**Task requirements:**
Output the following lines of data verbatim, starting with the line that contains "Given: Click the 商品列表 table icon" and going on through the line that contains "tap(59, 32)", with both of those lines included.

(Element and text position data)
· · · · ·
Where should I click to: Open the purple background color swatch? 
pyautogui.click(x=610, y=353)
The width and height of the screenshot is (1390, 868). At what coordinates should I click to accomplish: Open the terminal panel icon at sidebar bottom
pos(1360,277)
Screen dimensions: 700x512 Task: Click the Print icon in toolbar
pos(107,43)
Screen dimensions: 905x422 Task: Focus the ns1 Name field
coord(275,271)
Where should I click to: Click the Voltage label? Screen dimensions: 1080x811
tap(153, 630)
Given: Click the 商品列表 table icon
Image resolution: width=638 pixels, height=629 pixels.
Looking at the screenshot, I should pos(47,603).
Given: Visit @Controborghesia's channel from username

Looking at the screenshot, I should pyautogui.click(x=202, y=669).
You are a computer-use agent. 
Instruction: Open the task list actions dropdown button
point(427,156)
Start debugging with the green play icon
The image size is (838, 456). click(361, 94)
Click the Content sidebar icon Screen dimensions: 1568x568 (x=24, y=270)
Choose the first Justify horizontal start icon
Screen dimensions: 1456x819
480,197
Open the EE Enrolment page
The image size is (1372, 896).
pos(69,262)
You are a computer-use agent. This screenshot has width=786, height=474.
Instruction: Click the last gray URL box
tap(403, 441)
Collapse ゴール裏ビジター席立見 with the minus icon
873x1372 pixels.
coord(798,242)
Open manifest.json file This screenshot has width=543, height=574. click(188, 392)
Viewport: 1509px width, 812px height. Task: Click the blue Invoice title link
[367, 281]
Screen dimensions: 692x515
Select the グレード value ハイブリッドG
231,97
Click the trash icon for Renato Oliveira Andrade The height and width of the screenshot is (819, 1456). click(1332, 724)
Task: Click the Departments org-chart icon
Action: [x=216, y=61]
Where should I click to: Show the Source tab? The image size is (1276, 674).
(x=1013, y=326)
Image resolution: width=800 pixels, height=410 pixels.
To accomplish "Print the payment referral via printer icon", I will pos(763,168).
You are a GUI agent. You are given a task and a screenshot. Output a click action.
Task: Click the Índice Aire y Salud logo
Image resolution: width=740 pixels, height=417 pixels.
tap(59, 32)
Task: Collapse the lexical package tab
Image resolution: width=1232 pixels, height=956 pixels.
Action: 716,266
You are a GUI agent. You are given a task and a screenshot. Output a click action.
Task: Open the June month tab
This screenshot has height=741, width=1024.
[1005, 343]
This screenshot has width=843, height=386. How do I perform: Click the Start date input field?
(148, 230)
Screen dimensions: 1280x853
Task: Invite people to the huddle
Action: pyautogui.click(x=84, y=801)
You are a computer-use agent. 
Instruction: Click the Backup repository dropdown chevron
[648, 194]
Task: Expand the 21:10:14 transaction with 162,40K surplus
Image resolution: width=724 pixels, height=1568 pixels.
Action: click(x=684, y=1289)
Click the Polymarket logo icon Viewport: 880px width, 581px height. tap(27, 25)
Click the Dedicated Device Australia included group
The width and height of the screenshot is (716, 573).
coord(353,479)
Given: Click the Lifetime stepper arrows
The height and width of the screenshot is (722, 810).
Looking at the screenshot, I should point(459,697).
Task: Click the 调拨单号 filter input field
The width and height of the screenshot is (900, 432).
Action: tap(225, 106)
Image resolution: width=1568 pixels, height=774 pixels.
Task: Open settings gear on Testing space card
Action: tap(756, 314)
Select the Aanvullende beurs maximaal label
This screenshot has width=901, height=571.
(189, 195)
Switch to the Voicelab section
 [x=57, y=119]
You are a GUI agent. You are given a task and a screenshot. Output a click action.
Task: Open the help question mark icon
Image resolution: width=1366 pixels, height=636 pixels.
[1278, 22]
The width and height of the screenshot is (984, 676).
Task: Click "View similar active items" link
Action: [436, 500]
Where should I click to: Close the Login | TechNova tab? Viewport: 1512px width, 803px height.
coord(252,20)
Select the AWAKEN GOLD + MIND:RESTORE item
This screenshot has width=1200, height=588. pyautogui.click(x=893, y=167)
· · · · ·
**Full response:**
Given: Click the 商品列表 table icon
Image resolution: width=638 pixels, height=629 pixels.
Looking at the screenshot, I should pos(47,603).
Given: Visit @Controborghesia's channel from username

Looking at the screenshot, I should pyautogui.click(x=202, y=669).
You are a computer-use agent. 
Instruction: Open the task list actions dropdown button
point(427,156)
Start debugging with the green play icon
The image size is (838, 456). click(361, 94)
Click the Content sidebar icon Screen dimensions: 1568x568 (x=24, y=270)
Choose the first Justify horizontal start icon
Screen dimensions: 1456x819
480,197
Open the EE Enrolment page
The image size is (1372, 896).
pos(69,262)
You are a computer-use agent. This screenshot has width=786, height=474.
Instruction: Click the last gray URL box
tap(403, 441)
Collapse ゴール裏ビジター席立見 with the minus icon
873x1372 pixels.
coord(798,242)
Open manifest.json file This screenshot has width=543, height=574. click(188, 392)
Viewport: 1509px width, 812px height. Task: Click the blue Invoice title link
[367, 281]
Screen dimensions: 692x515
Select the グレード value ハイブリッドG
231,97
Click the trash icon for Renato Oliveira Andrade The height and width of the screenshot is (819, 1456). click(1332, 724)
Task: Click the Departments org-chart icon
Action: [x=216, y=61]
Where should I click to: Show the Source tab? The image size is (1276, 674).
(x=1013, y=326)
Image resolution: width=800 pixels, height=410 pixels.
To accomplish "Print the payment referral via printer icon", I will pos(763,168).
You are a GUI agent. You are given a task and a screenshot. Output a click action.
Task: Click the Índice Aire y Salud logo
Image resolution: width=740 pixels, height=417 pixels.
tap(59, 32)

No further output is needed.